We’ve all seen recreations of the famous double-slit experiment, which showed that light can behave both as a wave and as a particle. Or rather, it’s likely that what we’ve seen is the results of the double-slit experiment, that barcode-looking pattern of light and dark stripes, accompanied by some handwaving about classical versus quantum mechanics. But if you’ve got 20 minutes to invest, this video of the whole double-slit experiment cuts through the handwaving and opens your eyes to the quantum world.

For anyone unfamiliar with the double-slit experiment,  [Huygens Optics] actually doesn’t spend that much time explaining the background. Our explainer does a great job on the topic, but suffice it to say that when coherent light passes through two closely spaced, extremely fine openings, a characteristic pattern of alternating light and dark bands can be observed. On the one hand, this demonstrates the wave nature of light, just as waves on the ocean or sound waves interfere constructively and destructively. On the other hand, the varying intensity across the interference pattern suggests a particle nature to light.

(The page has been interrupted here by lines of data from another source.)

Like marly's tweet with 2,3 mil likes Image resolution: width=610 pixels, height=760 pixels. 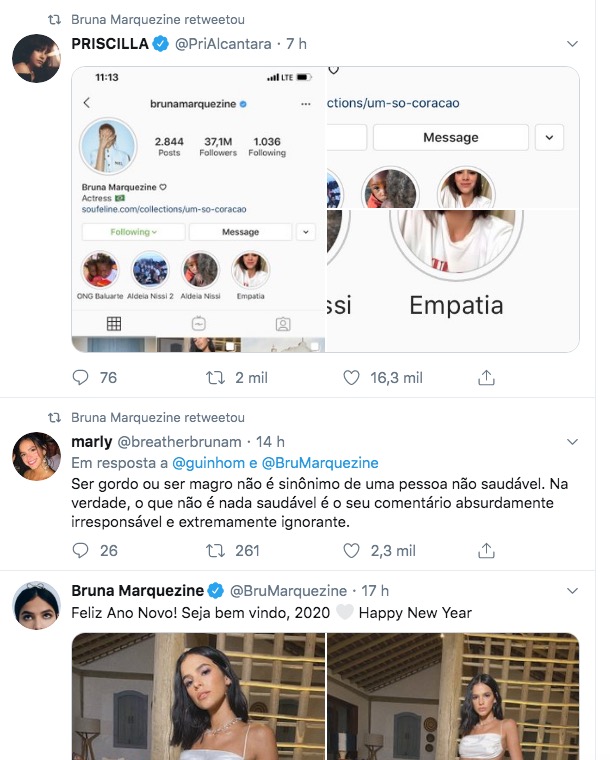click(351, 550)
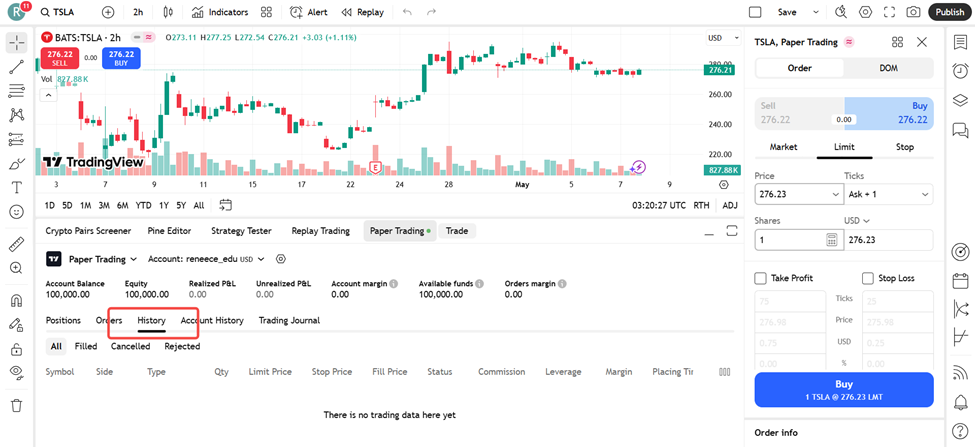Click the Buy 1 TSLA button
Screen dimensions: 975x447
(x=843, y=390)
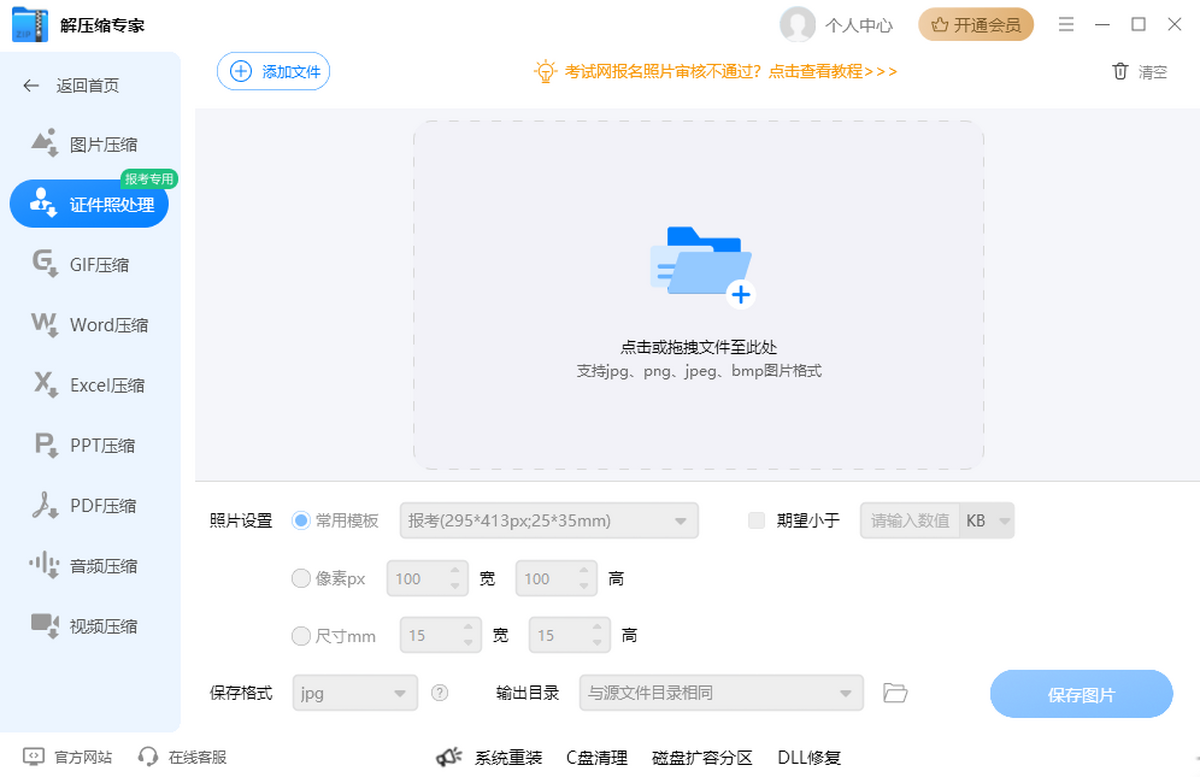Click the 开通会员 membership button

pyautogui.click(x=976, y=25)
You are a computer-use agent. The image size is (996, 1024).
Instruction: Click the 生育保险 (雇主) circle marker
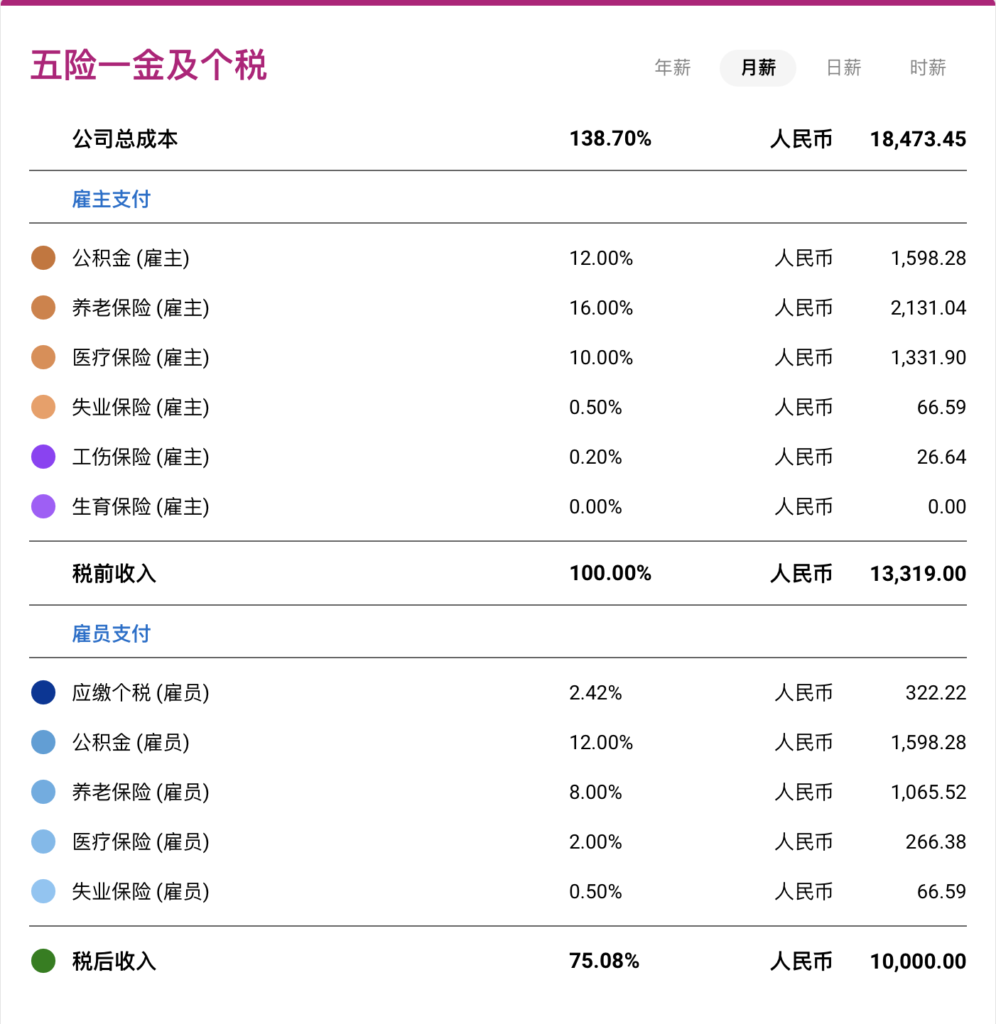point(43,506)
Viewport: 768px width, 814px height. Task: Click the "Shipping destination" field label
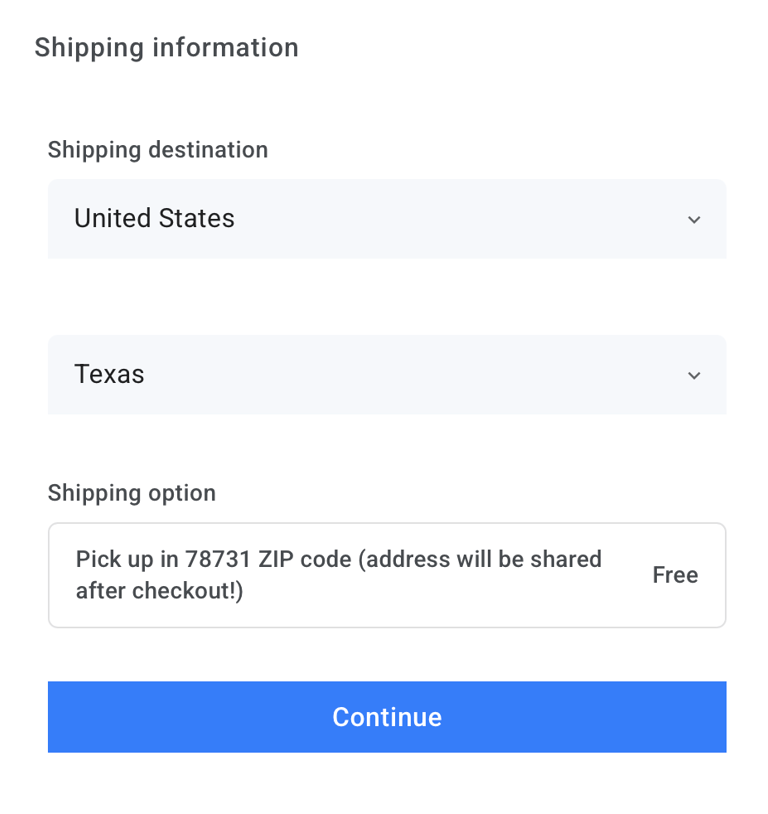pyautogui.click(x=158, y=150)
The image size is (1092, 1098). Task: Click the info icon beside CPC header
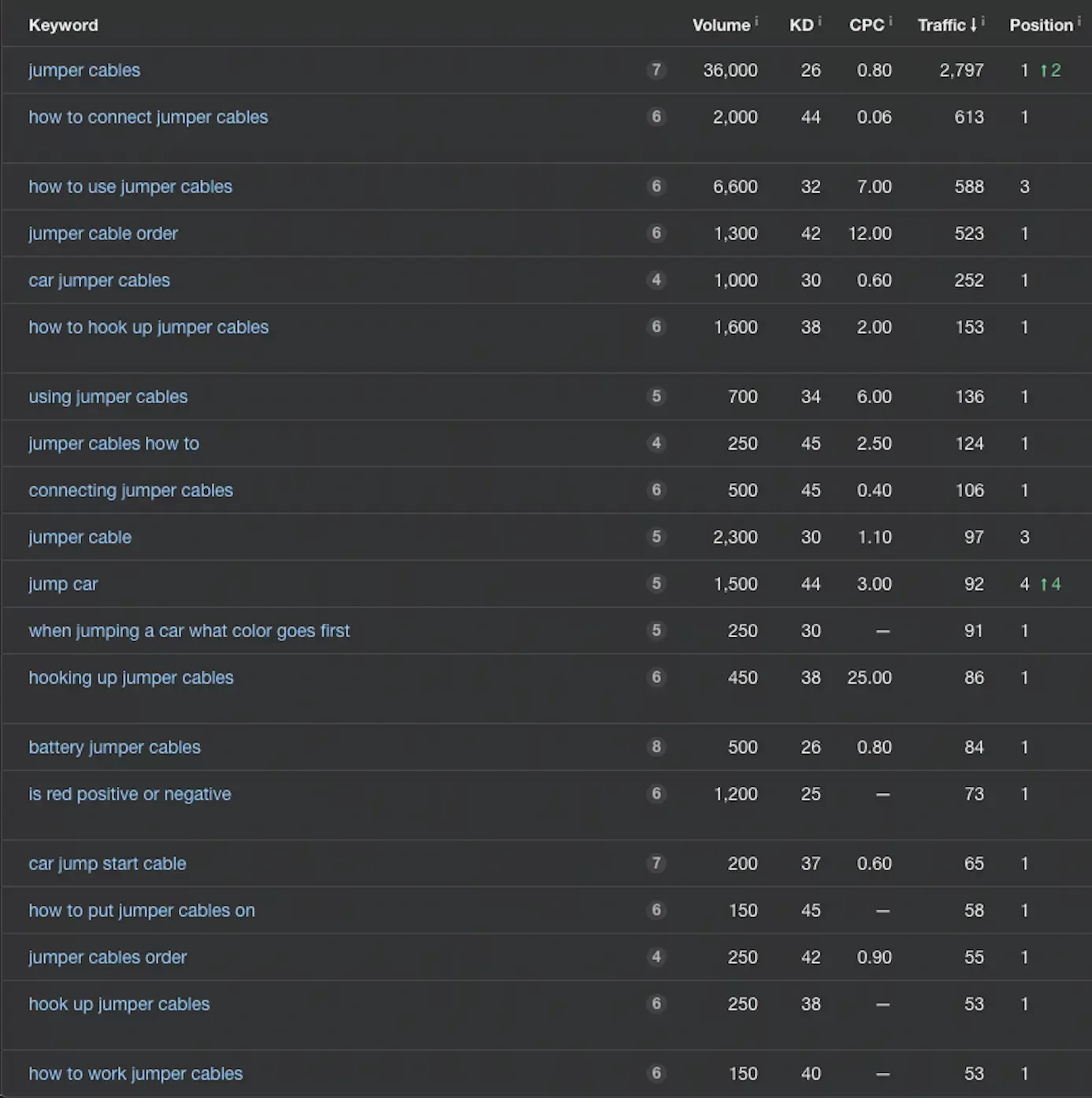(890, 21)
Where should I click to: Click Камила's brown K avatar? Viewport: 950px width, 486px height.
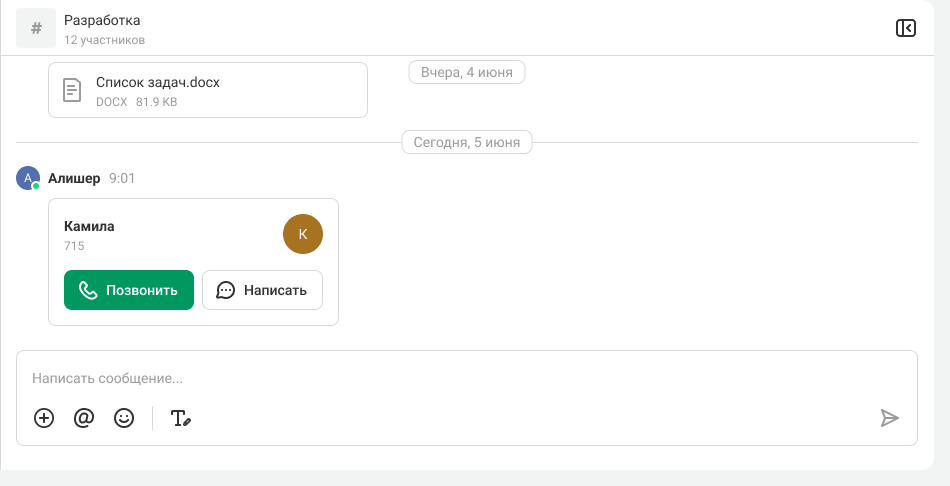pos(303,234)
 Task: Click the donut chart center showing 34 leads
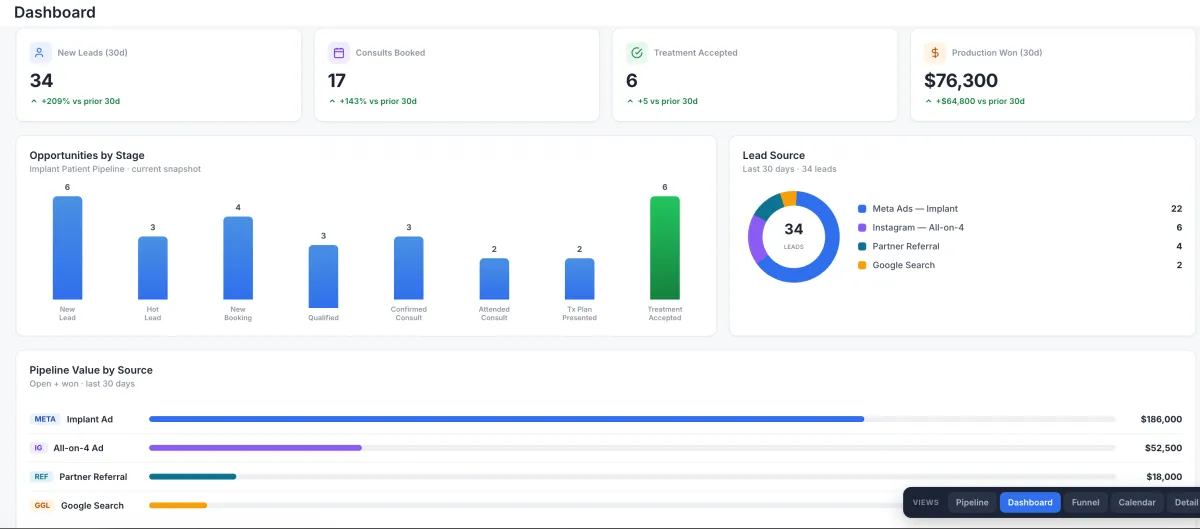793,236
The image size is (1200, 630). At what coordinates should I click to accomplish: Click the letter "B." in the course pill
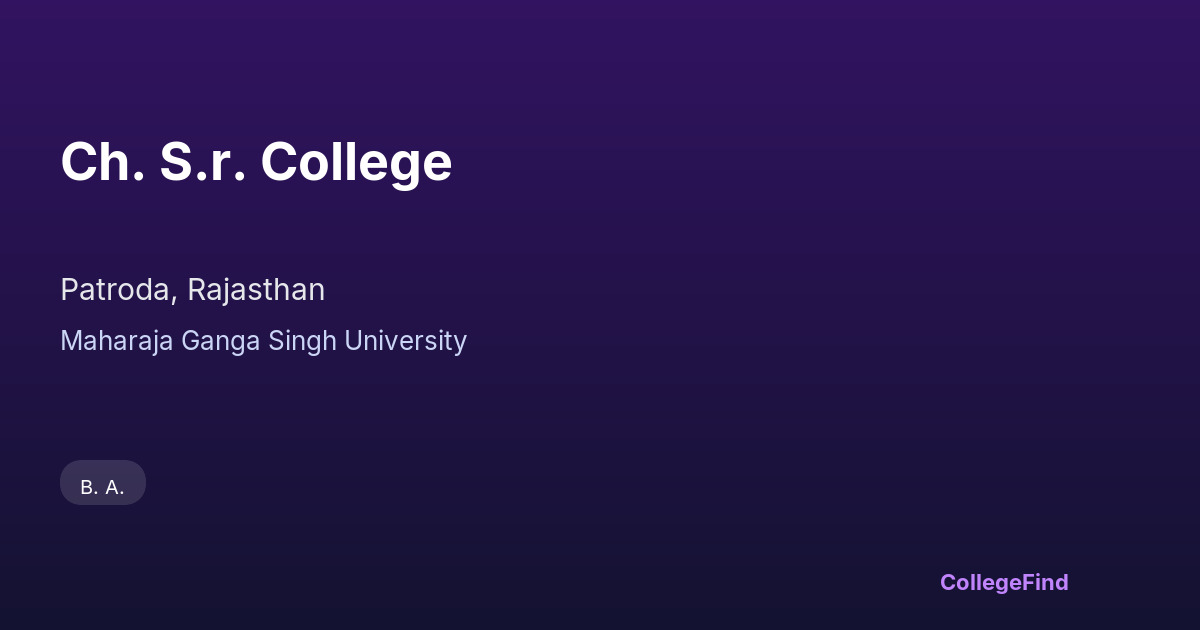click(x=89, y=487)
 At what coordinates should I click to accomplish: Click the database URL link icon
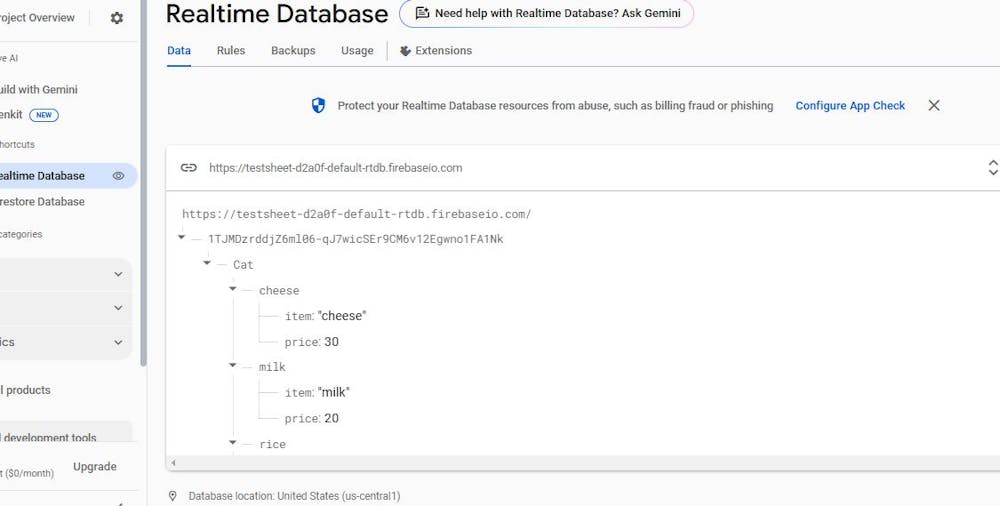(x=188, y=168)
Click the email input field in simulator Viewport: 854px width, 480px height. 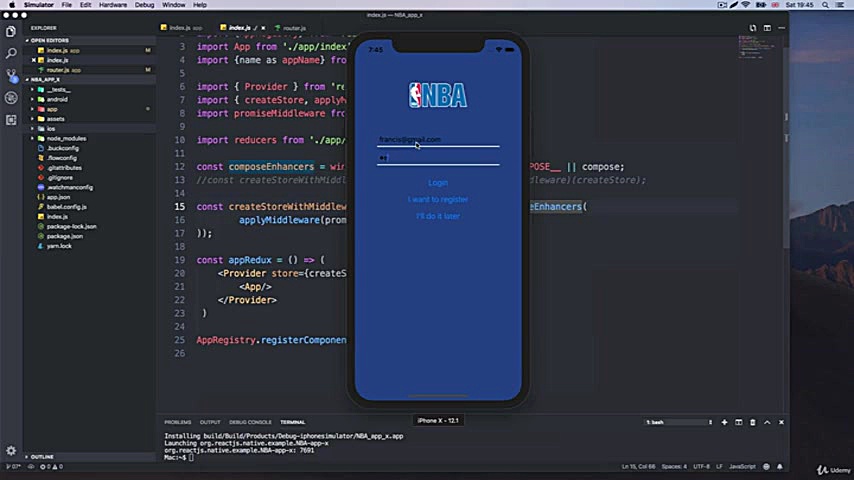pos(438,140)
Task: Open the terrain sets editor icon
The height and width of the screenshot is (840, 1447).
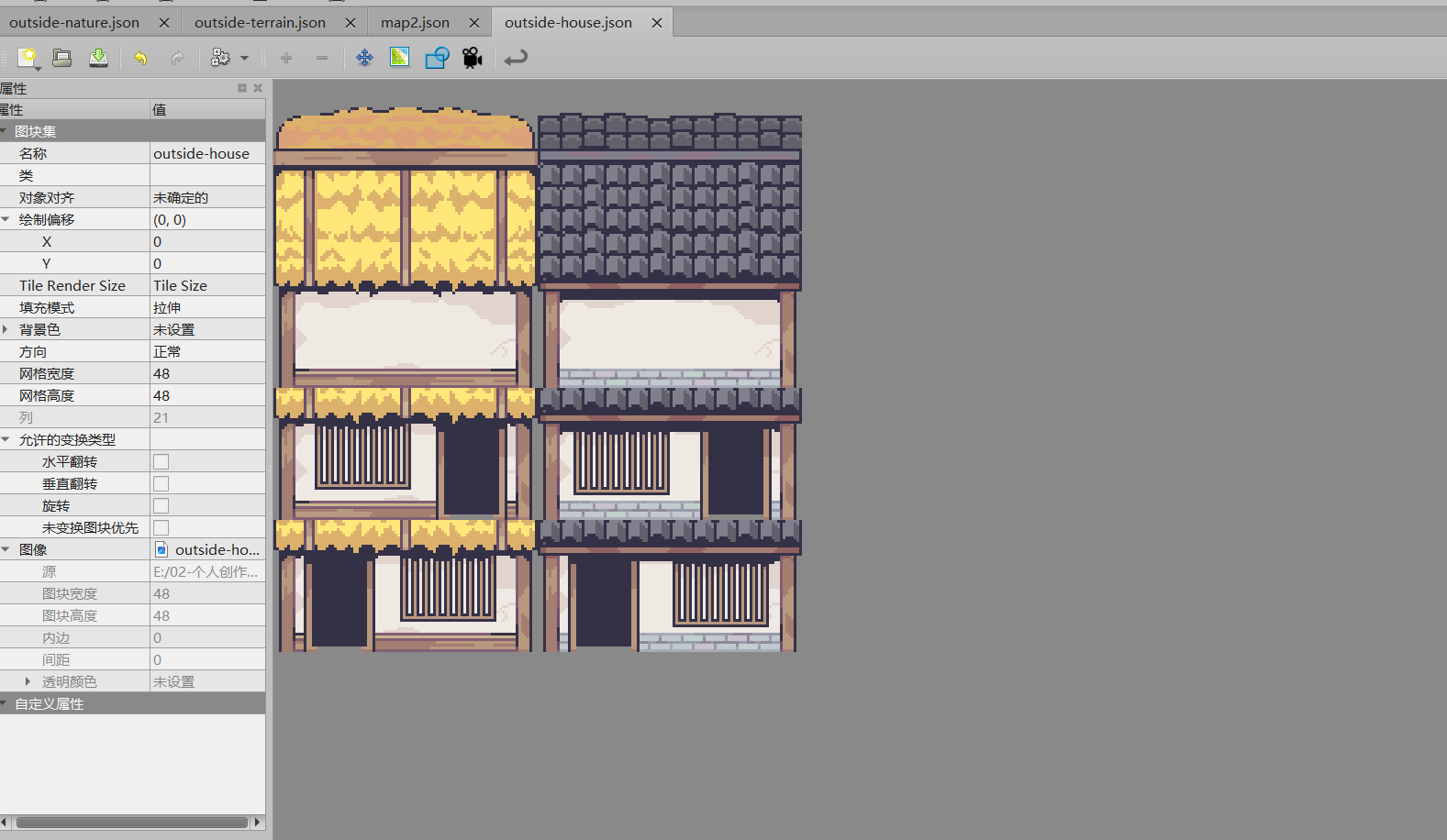Action: coord(399,58)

To resolve this conundrum, [Huygens] jumps right into the experiment, which he claims can be done with simple, easily sourced equipment. This is belied a little by the fact that he used photolithography to create his slits, but it should still be possible to reproduce with slits made in more traditional ways. The most fascinating bit of this for us was the demonstration of single-photon self-interference using nothing but neutral density filters and a CCD camera. The explanation that follows of how it can be that a single photon can pass through both slits at the same time is one of the most approachable expositions on quantum mechanics we’ve ever heard.

[Huygens Optics] has done some really fascinating stuff lately, from variable profile mirrors to precision spirit levels. This one, though, really helped scratch our quantum itch.